# Given instruction
Reproduce verbatim the part of the lines below that begins with the line containing "Compaction Equipment (363, 2185)" and ends with the line containing "PLUMBING EQUIPMENT AND PUMPS (122, 823)", including both of those lines.

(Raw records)

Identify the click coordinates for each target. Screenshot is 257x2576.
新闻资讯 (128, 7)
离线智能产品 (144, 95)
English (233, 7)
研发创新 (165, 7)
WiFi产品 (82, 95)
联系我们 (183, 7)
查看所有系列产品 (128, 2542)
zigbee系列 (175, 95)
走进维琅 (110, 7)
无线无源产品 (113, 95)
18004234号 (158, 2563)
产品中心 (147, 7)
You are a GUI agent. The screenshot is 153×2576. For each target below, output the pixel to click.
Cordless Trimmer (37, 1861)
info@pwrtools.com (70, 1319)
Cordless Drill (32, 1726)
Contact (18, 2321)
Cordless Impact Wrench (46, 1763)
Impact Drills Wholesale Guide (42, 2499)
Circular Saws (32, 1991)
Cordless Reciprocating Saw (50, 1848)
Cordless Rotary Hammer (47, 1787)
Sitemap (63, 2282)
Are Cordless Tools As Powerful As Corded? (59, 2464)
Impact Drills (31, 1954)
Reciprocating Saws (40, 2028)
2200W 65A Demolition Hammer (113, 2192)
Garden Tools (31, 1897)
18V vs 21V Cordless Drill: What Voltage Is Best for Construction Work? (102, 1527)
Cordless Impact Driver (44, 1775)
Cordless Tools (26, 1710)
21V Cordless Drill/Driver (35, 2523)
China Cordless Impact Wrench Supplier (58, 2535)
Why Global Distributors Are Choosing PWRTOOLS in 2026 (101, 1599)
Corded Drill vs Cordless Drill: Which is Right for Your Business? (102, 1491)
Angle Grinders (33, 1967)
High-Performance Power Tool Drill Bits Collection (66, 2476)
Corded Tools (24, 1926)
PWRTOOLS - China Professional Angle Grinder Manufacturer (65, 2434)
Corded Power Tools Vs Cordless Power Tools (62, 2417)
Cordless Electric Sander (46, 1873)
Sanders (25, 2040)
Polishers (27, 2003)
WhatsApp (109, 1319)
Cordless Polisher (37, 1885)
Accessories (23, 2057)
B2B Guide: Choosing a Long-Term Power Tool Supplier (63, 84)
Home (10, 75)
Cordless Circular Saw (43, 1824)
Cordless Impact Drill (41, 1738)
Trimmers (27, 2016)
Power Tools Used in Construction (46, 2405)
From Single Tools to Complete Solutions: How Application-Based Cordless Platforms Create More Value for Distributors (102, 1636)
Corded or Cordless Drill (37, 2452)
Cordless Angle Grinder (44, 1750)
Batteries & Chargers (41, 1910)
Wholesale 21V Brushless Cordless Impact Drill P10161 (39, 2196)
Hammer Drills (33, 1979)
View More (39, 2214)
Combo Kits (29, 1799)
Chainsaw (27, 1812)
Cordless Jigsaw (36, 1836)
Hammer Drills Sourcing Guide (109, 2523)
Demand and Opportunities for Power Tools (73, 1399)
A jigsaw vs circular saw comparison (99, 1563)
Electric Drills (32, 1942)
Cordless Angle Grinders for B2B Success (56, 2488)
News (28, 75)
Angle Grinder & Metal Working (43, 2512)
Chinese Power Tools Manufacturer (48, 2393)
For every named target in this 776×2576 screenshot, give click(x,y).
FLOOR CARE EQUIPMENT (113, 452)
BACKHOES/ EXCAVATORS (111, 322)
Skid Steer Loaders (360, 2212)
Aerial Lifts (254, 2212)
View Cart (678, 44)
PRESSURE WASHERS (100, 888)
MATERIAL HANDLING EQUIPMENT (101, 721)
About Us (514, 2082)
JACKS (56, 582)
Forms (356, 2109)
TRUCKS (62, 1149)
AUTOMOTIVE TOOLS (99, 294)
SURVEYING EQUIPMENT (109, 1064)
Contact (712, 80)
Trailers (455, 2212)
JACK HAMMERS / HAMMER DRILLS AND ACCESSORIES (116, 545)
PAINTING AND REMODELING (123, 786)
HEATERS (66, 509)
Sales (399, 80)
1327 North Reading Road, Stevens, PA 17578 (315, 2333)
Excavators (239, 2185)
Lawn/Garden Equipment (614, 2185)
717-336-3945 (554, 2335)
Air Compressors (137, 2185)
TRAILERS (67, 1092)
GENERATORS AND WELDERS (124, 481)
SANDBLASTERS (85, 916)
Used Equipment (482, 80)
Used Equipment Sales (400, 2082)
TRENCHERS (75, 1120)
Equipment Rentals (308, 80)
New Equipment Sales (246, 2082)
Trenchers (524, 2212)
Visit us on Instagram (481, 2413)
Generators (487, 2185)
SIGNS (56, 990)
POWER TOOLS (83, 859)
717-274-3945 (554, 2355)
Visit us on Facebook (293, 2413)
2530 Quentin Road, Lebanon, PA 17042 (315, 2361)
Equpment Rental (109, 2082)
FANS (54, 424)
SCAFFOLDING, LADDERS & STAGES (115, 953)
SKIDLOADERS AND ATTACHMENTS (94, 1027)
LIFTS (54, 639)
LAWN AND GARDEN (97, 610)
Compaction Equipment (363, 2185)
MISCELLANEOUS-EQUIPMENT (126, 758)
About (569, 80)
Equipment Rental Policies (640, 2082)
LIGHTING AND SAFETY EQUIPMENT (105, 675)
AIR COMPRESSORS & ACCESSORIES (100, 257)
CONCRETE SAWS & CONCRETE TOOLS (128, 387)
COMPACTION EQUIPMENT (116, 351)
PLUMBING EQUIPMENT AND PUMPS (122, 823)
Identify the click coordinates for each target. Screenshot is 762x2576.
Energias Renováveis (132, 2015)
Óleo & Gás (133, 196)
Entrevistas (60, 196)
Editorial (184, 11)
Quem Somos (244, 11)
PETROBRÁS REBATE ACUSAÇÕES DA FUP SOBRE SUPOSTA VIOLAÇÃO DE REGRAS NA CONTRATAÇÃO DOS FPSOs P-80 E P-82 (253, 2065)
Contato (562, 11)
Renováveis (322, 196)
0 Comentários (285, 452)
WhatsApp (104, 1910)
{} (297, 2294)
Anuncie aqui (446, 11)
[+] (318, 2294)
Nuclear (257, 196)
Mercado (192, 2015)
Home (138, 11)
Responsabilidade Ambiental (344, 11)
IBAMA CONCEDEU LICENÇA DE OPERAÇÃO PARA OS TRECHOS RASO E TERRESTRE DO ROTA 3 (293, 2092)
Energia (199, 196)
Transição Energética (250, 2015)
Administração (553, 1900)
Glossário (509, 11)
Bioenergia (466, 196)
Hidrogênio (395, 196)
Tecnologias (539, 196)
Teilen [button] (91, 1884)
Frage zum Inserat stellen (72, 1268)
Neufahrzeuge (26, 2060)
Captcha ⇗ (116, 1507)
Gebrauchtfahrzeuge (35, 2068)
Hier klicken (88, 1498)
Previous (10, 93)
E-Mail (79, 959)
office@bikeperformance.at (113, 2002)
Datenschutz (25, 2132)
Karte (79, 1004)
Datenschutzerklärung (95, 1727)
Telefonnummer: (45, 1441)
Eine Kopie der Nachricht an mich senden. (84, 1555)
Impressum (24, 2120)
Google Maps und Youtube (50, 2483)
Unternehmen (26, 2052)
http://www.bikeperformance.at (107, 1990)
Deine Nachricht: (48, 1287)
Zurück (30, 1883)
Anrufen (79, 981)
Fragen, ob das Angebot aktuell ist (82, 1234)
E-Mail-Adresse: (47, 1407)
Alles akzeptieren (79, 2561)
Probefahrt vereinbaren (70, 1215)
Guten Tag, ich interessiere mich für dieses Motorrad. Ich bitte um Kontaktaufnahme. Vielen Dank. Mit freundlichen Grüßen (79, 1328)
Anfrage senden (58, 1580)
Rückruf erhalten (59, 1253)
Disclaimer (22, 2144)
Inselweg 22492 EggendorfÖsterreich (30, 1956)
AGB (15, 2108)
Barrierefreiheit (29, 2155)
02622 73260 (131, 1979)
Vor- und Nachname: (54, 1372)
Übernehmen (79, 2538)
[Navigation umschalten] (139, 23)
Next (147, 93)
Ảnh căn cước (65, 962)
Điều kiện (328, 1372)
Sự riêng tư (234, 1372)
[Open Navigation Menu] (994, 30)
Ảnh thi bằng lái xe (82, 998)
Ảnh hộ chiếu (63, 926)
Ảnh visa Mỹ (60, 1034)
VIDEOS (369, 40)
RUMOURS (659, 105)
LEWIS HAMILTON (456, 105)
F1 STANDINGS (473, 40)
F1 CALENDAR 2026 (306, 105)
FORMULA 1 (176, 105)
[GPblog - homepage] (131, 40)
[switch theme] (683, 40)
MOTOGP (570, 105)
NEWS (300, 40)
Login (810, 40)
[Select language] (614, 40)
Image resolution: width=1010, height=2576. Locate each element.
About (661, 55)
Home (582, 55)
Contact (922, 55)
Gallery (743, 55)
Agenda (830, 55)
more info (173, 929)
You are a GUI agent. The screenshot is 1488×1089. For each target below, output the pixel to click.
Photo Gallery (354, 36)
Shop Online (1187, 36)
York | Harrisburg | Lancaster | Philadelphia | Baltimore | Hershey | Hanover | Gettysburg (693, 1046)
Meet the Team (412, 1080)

# Task result
Compaction Equipment (363, 2185)
MISCELLANEOUS-EQUIPMENT (126, 758)
About (569, 80)
Equipment Rental Policies (640, 2082)
LIGHTING AND SAFETY EQUIPMENT (105, 675)
AIR COMPRESSORS & ACCESSORIES (100, 257)
CONCRETE SAWS & CONCRETE TOOLS (128, 387)
COMPACTION EQUIPMENT (116, 351)
PLUMBING EQUIPMENT AND PUMPS (122, 823)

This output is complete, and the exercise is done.